Additionally, during mould validation, the company uses an advanced version of PRO-OP – software initially developed by Cambridge University (UK) and optimised by IGS GeboJagema for high-precision mould qualification. The program is used to identify the injection-moulding process settings that produce the highest possible quality. In short, through extreme precision mould making, the most cost-effective production can be combined with high quality.

“IGS GeboJagema works together with rapid prototyping and automation equipment partners, allowing OEMs to work with a single partner from Phase 1 to 4.”


There is one more best practice for OEMs that want to optimise their product for industrialisation. It is common for OEMs to collaborate with different partners during development. For example, during Phases 1 and 2 they may work with a shop for rapid prototyping soft tools, while working with a larger, industrialisation focused mould manufacturer in the later phases. The downside of this approach is that it breaks up the learning curve. Different teams work on the development of the mould, which inevitably means that learnings and insights are lost when they are passed from one organisation to another. To avoid this, IGS GeboJagema works together with rapid prototyping and automation equipment partners, allowing OEMs to work with a single partner from Phase 1 to 4. As the same team can now collect all the learning and experience, this enables a more streamlined engineering process, resulting in a superior product that reaches the market more rapidly.

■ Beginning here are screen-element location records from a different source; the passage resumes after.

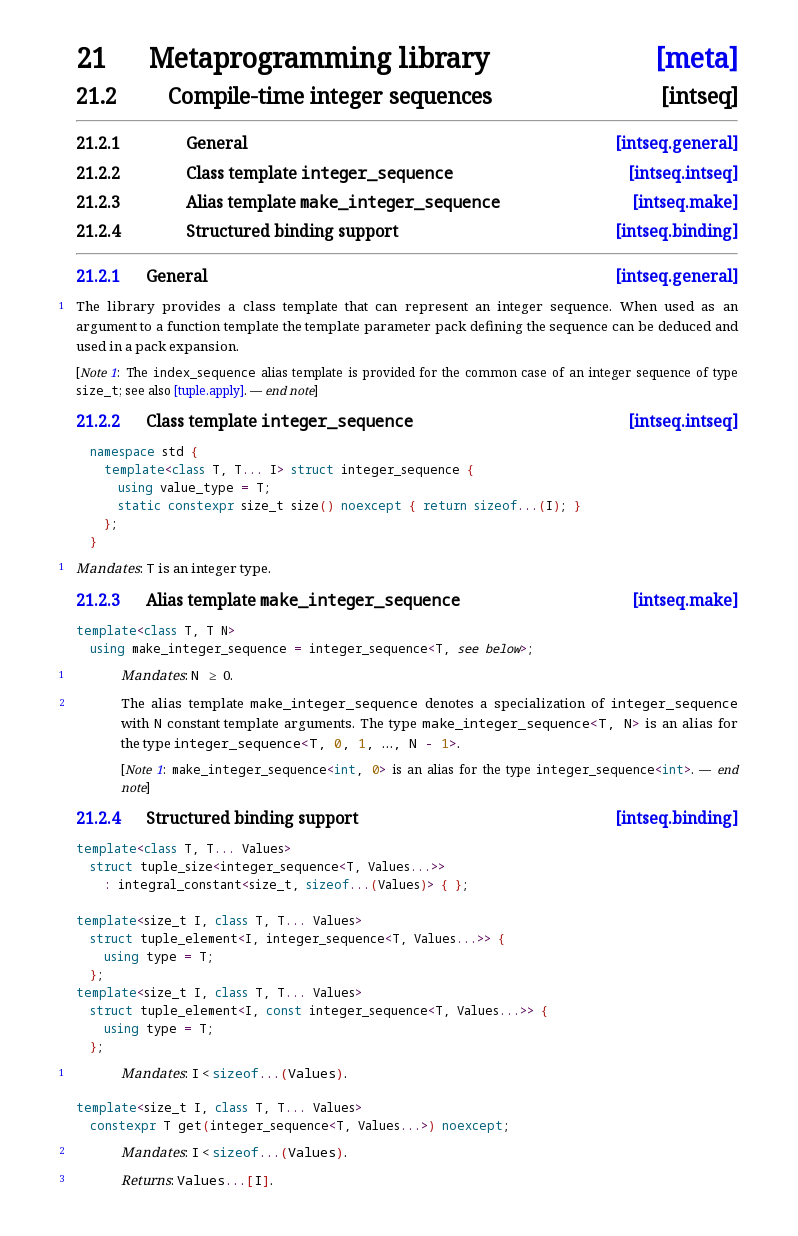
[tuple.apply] (209, 390)
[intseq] (699, 95)
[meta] (696, 58)
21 (91, 58)
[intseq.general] (676, 143)
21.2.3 (98, 202)
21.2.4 (98, 231)
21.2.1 (98, 143)
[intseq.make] (685, 202)
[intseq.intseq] (683, 173)
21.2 (96, 95)
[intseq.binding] (676, 231)
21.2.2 (98, 173)
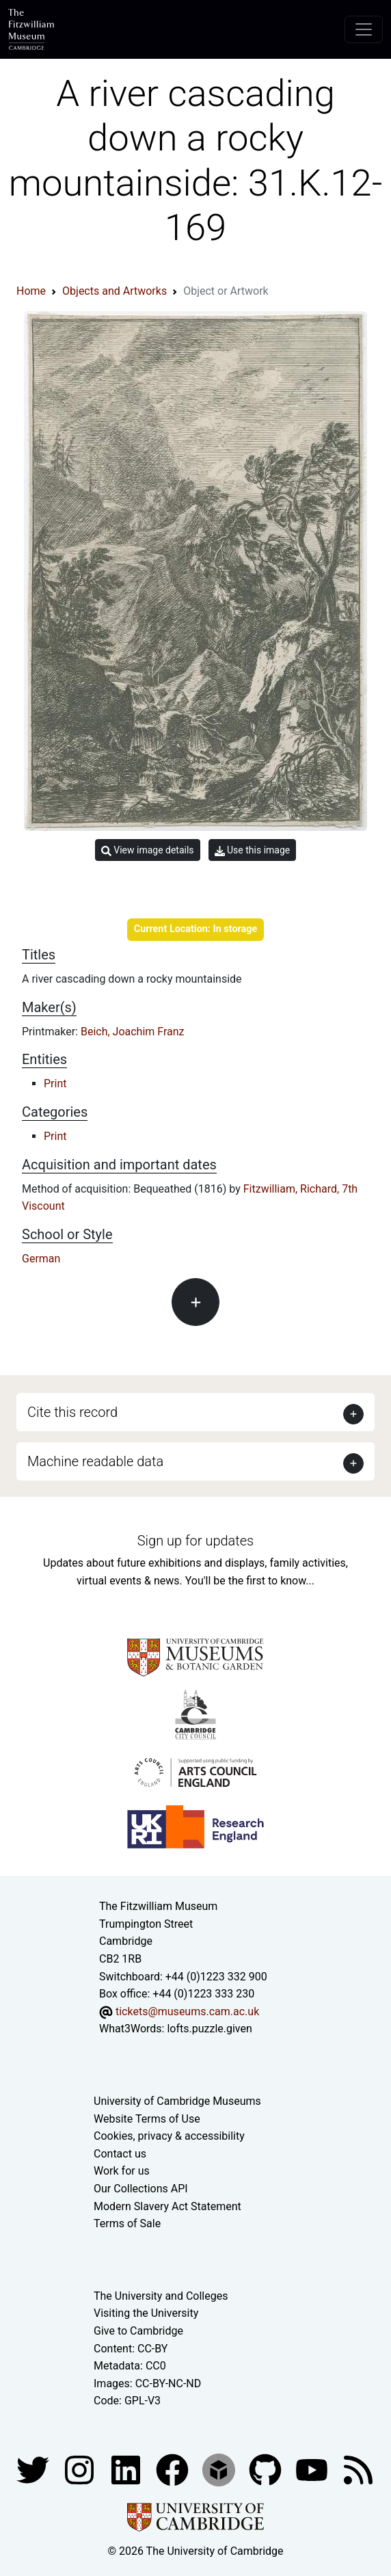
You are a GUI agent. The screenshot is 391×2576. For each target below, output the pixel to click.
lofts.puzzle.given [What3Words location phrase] (209, 2028)
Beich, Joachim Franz (133, 1031)
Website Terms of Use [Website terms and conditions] (147, 2118)
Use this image (253, 850)
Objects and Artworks (114, 290)
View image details (147, 850)
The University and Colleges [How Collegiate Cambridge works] (161, 2295)
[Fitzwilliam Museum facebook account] (127, 2468)
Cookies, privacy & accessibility (169, 2135)
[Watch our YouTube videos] (313, 2468)
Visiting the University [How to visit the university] (146, 2313)
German (41, 1258)
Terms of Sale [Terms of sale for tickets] (127, 2223)
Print (55, 1083)
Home (31, 290)
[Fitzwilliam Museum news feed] (358, 2468)
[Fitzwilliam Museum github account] (266, 2468)
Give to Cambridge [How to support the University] (138, 2330)
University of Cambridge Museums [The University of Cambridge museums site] (177, 2101)
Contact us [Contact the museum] (120, 2153)
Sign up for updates (195, 1540)
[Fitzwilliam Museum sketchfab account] (220, 2468)
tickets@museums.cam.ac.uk (187, 2011)
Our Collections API (141, 2188)
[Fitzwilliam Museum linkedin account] (173, 2468)
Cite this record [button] (72, 1412)
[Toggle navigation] (364, 29)
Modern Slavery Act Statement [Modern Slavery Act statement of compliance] (167, 2206)
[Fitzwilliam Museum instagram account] (80, 2468)
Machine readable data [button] (95, 1461)
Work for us (122, 2170)
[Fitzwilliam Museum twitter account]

Figure 5: Working together throughout the entire development cycle.


In this article, IGS GeboJagema has argued for a forward-thinking approach. By collaborating with an experienced partner throughout the entire development cycle, OEMs can ensure that critical learnings and insights are retained and applied effectively. This approach maximises the potential for cost-effective production and reduces the total cost of ownership and lead times. It simplifies the development process while maintaining the highest standards of quality and performance for the end-user (Figure 5).